Sformat di Mariano Sabatini – S.o.s. Tata in cerca, giustamente, di nuovi protagonisti. Arriva tato Martino

Dopo il successo di Tata Lucia, protagonista di diversi spot tv, S

da , il

    Tato Martino

    Il risvolto più deprecabile di S.o.s. Tata (stasera in prima serata su La7) è l’obiettivo, non dichiarato ma palese, di persuaderci che la tv che possa risolvere tutto o molto, il tentativo di infondere un’idea onnipotente del piccolo schermo. In realtà, buttare i bambini coi propri difetti, le fragilità, i sussulti di orgoglio, le prepotenze, eccetera, in pasto ai telespettatori significa – non bisogna smettere di ribadirlo – mancare loro di rispetto. Trasformandoli in scimmie da circo, li si priva del sacrosanto diritto di vivere la loro età nell’alveo privatissimo della dimensione casalinga. Questi presunti genitori, incapaci di governare la progenie, firmano il loro più grande fallimento nel rivolgersi agli autori del reality. Si può convivere con un frugolo che lascia la camera in disordine o versa la minestra sul tavolo, difficile coabitare con il senso di colpa per averlo esposto alla morbosa ilarità altrui.

    Le manchette pubblicitarie sui quotidiani avvertono che Lucia Rizzi e gli altri istitutori (adesso bisogna usare il maschile, perché c’è anche un uomo) “Mettono in riga i bambini, ma anche i genitori”. Bella roba, bell’espressione che riporta indietro di un cinquantennio la moderna pedagogia. E poi non farei avvicinare oltre i tre metri mio figlio o mio nipote a un “tato” Martino, questo il nuovo acquisto del programma, che facesse abuso del termine “approcciare” riferendosi ai bambini. A quanto ho capito, seguendo un’intervista su Sky Inside – ricordiamo che S.o.s. Tata nasce su Fox Life – Martino Campagnoli è un educatore ed animatore.
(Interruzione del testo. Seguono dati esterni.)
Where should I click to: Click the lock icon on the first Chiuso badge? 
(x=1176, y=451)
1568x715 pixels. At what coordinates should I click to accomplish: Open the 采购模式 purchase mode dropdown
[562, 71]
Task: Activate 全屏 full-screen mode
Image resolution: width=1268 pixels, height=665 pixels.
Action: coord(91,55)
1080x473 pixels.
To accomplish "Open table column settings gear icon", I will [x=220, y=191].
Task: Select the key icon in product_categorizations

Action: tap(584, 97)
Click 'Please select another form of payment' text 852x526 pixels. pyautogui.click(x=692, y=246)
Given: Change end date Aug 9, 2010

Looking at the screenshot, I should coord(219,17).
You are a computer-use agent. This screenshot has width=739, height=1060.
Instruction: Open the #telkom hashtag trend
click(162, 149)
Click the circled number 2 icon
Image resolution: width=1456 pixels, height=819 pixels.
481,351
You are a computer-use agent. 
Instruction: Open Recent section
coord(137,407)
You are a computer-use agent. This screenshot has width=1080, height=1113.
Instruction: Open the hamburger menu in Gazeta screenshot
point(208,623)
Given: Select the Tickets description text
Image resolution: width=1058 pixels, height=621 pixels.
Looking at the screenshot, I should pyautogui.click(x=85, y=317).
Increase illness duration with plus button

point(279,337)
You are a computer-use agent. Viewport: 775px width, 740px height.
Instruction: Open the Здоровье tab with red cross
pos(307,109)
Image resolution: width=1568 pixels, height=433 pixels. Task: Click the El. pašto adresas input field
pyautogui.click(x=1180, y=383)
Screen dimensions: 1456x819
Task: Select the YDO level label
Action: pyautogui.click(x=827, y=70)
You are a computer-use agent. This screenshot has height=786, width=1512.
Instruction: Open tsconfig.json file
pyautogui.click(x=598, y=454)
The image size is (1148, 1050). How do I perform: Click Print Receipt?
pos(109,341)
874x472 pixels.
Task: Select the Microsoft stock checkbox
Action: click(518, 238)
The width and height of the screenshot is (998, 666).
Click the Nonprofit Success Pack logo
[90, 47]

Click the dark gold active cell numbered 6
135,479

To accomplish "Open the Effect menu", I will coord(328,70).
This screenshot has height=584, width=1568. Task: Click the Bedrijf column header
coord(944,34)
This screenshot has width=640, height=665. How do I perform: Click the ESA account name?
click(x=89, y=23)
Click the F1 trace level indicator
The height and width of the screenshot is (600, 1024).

    Del tutto legittimo cercare, senza stare troppo a sottilizzare sulla formazione accademica, altri protagonisti; visto che la star assoluta del reality, l’acclamata tata Lucia Rizzi, con la caterva di titoli che esibisce, è ormai più altro un brand pubblicitario: per una crema alle nocciole spalmabile, per un igienizzante… E viene il dubbio che la sua più grande capacità sia stata monetizzare la popolarità acquisita in questi anni. Ma bando ai moralismi. Con l’aria che tira, questo dovrebbero insegnare ai bambini.